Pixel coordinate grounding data
=-=-=

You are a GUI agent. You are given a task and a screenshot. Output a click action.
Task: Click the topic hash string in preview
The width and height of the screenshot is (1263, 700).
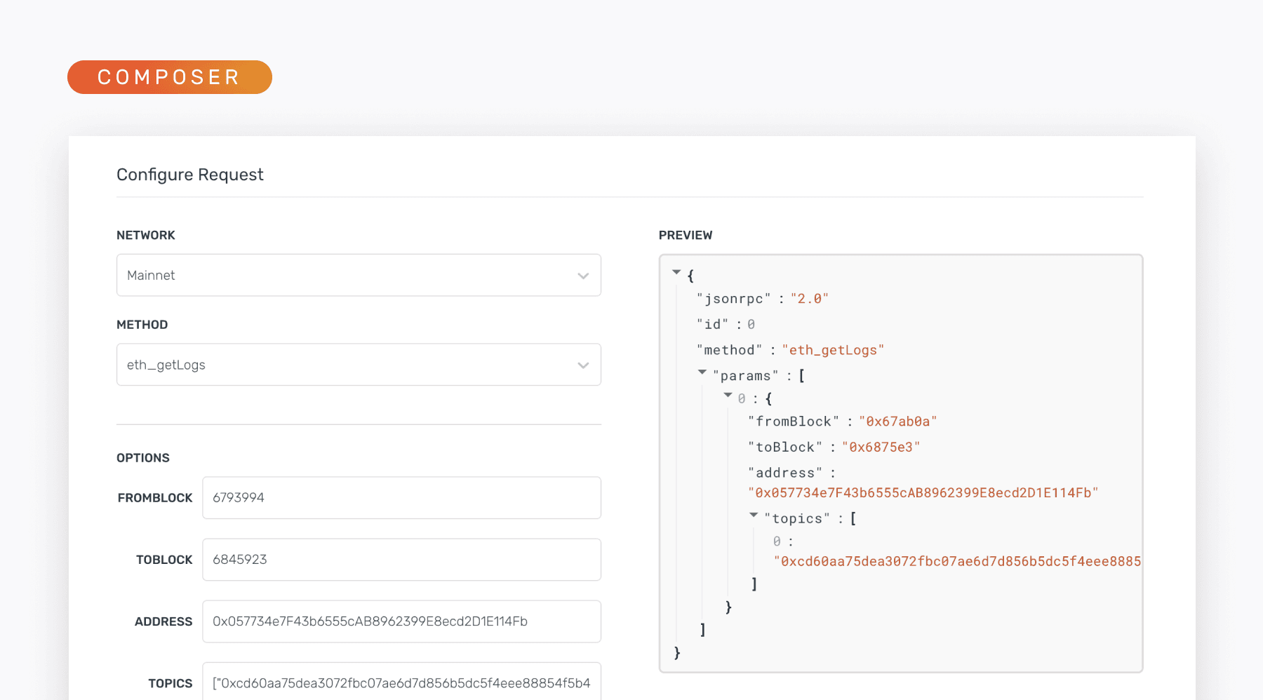pos(957,561)
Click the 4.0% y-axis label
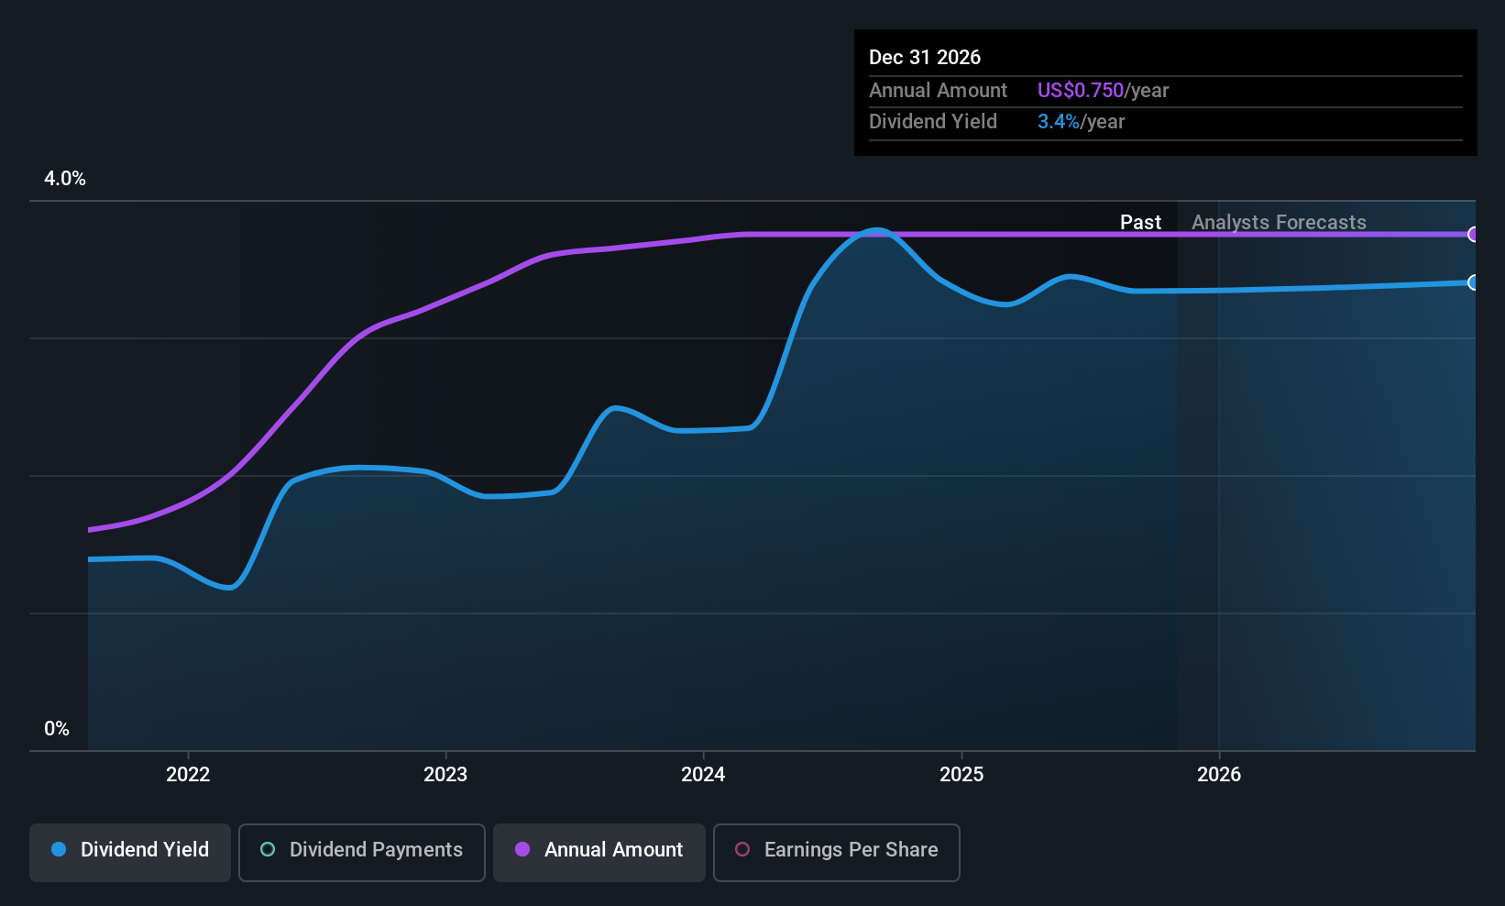The height and width of the screenshot is (906, 1505). click(x=65, y=179)
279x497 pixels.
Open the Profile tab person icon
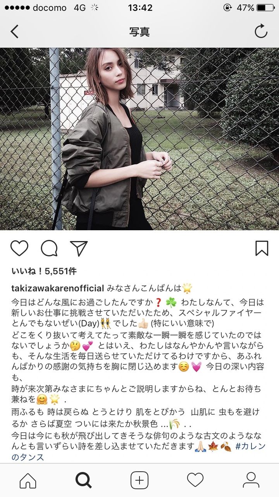click(x=251, y=480)
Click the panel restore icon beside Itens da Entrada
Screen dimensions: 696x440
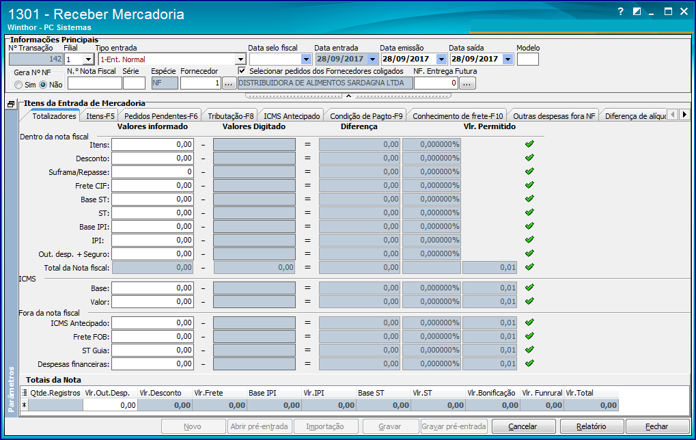pos(11,105)
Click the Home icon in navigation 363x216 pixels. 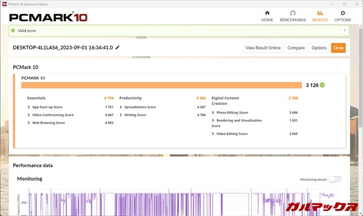267,13
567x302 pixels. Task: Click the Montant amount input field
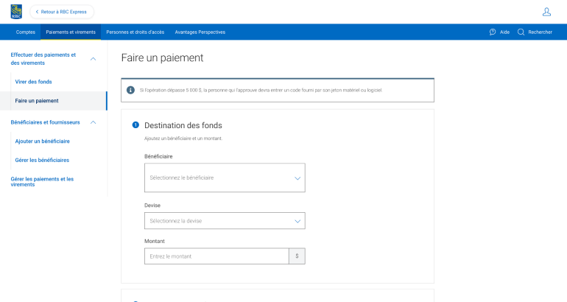point(216,256)
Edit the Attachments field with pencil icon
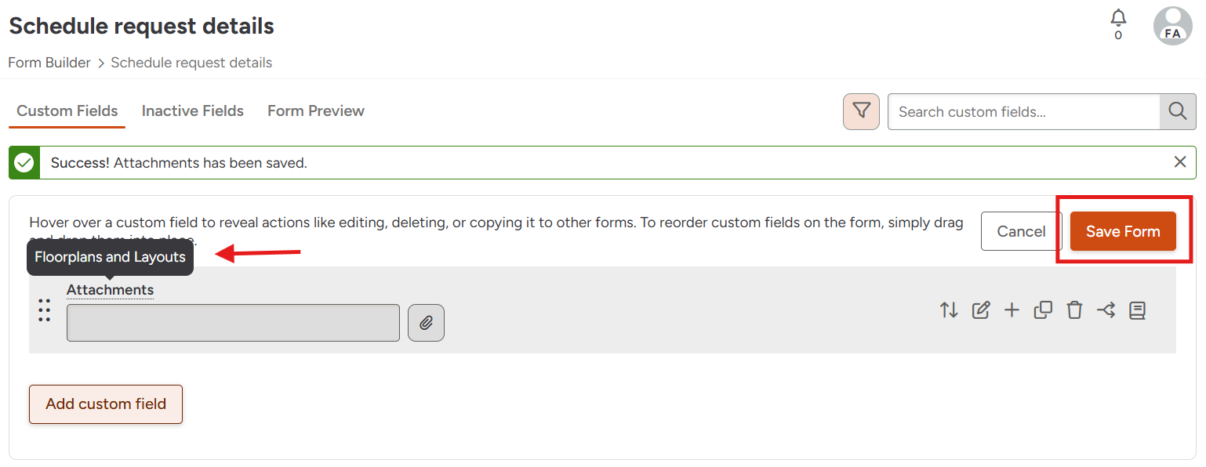 click(980, 310)
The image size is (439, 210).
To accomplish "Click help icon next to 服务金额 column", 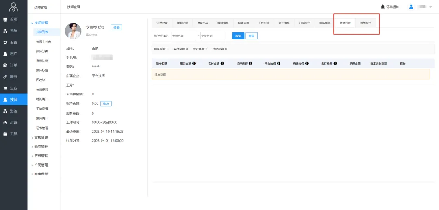I will [x=194, y=63].

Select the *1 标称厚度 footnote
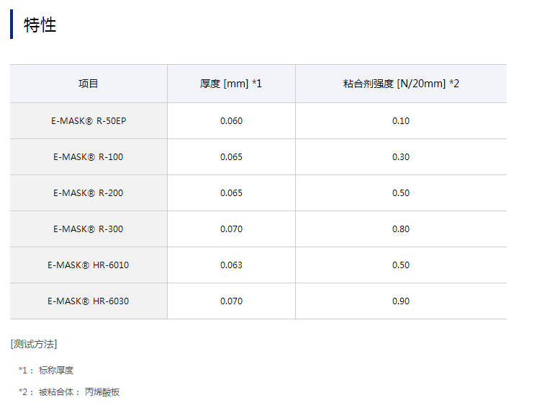[47, 370]
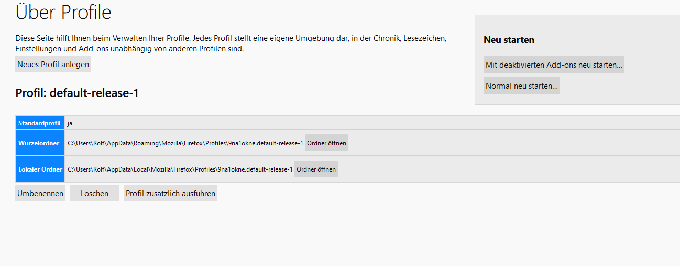
Task: Restart with add-ons disabled
Action: coord(554,65)
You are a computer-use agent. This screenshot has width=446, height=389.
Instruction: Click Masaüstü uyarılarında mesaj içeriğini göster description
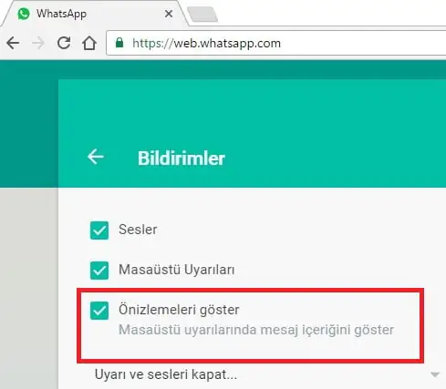(x=256, y=330)
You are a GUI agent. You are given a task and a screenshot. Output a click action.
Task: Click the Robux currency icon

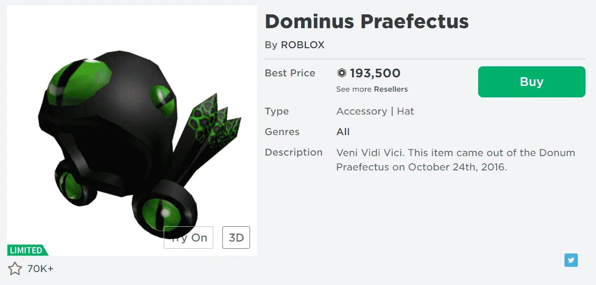click(x=342, y=73)
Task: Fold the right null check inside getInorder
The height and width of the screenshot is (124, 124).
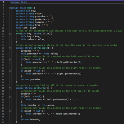Action: [10, 111]
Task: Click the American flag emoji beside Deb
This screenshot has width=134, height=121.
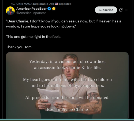Action: (x=57, y=4)
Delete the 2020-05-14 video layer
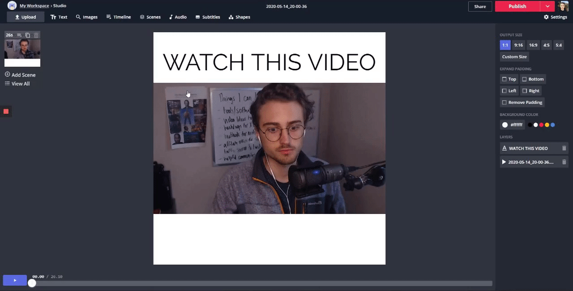 (x=564, y=162)
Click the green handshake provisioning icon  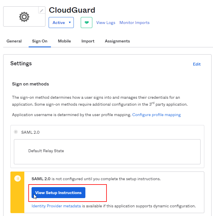coord(87,23)

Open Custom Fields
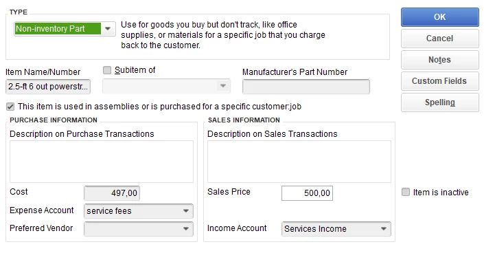click(x=440, y=81)
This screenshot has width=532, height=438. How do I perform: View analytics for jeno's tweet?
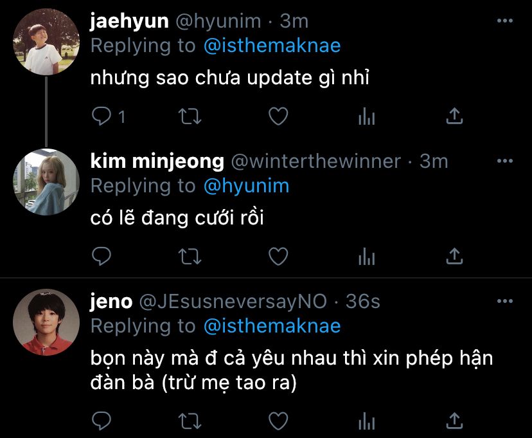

=-=-=

Among the lines of the data above, some may hold the word "beside"; report how many, as a single number.

◆ Output below ◆
2